You are viewing a plain text version of this content. The canonical link for it is here.
Posted to issues@lucene.apache.org by "David Smiley (Jira)" <ji...@apache.org> on 2019/12/13 21:15:00 UTC

[jira] [Commented] (LUCENE-9093) Unified highlighter with word separator never gives context to the left

    [ https://issues.apache.org/jira/browse/LUCENE-9093?page=com.atlassian.jira.plugin.system.issuetabpanels:comment-tabpanel&focusedCommentId=16995916#comment-16995916 ] 

David Smiley commented on LUCENE-9093:
--------------------------------------

This is a very thoughtful response [~myusername8].  I'm really glad you are willing to contribute :-)

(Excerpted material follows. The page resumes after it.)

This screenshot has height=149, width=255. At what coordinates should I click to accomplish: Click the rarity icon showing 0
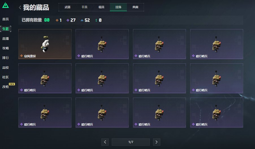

An idea I have thought of before is to try to get more leading context before the first word.  Basically compute half the fragsize as the amount of leading text we'd like (configurable ratio).  Then keep looping over sub-BreakIterator calls to preceding() until we reach this target.  Strictly speaking, the BreakIterator generically has no concept of a highlighting "match" but these special-purpose BreakIterators are used in the concept of the UnifiedHighlighter and know that when preceding() is called, it's at the first match of a passage.  WDYT?  Unfortunately I think it would yield Passages that overlap, and that subsequent Passages would not contain the matches of the previous overlapping passages. :-/. Maybe this could be overcome by FieldHighlighter detecting this and adding the pertinent matches from the most recent Passage. 

I'm aware that the use of BreakIterator is limiting, constraining our solution space.  And it puts undo extra work on us to implement the JDK defined abstraction.  Perhaps like the FVH, the UH needs it's own abstraction here.  CC [~romseygeek]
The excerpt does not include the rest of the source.